Published Aug. 3, 2005 |
The link between sports and
cosmetics
It isn't often you find cosmetics featured in the sports pages
but that is what I found in the USA Today sports section
last week. Writer Luke Brietzke told an interesting story about
Oklahoma head football coach Bob Stoops and his wife, Carol.
The emphasis was on Carol.
Carol Stoops was recently named an independent national director
of Mary Kay Inc. Fewer than 400 women in the world have earned
this honor. The presentation was made at the company's annual
gathering in Dallas. That city is important to the Stoops for
another reason. It is there that the annual Texas-Oklahoma football
game is played and Bob's team has done well in the past few years.
Mary Kay Ash began the company in 1963 with a paltry $5,000
to bring her dream to enrich women's lives to fruition. From
that humble beginning in a Dallas storefront the company is now
a billion dollar cosmetic company. It is just behind number one
Avon as a direct seller of beauty products. There are 1.3 million
independent sales consultants in the United States and 37 other
countries are fulfilling Mary Kay's dream.
Carol began doing sales in 1991 and rapidly rose up the ladder.
The pink Cadillac she was awarded marks how successful she was
and this latest honor proves she is a champion in her field.
$1.1 million in sales is impressive to say the least. Carol leads
a team of 22 sales directors and 1,100 beauty consultants.

» To-do list
A – Translate this sentence from the article on sports and cosmetics into Spanish: "Carol began doing sales in 1991 and rapidly rose up the ladder."
B – Reproduce part of the article on sports and cosmetics word for word, beginning at the words "Published Aug. 3, 2005" and stopping after "was on Carol.".

» Provided data
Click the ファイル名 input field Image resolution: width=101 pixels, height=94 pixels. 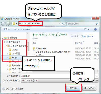60,76
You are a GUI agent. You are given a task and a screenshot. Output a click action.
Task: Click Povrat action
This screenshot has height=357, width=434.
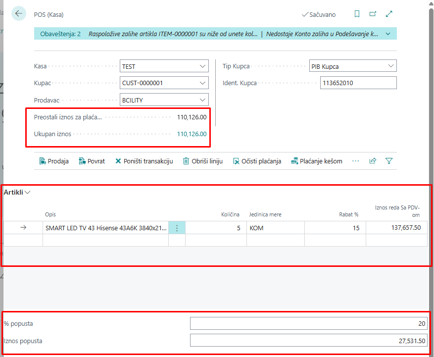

» Results for the exercise
A – Carol comenzó a vender en 1991 y ascendió rápidamente.

B –
Published Aug. 3, 2005 |
The link between sports and
cosmetics
It isn't often you find cosmetics featured in the sports pages
but that is what I found in the USA Today sports section
last week. Writer Luke Brietzke told an interesting story about
Oklahoma head football coach Bob Stoops and his wife, Carol.
The emphasis was on Carol.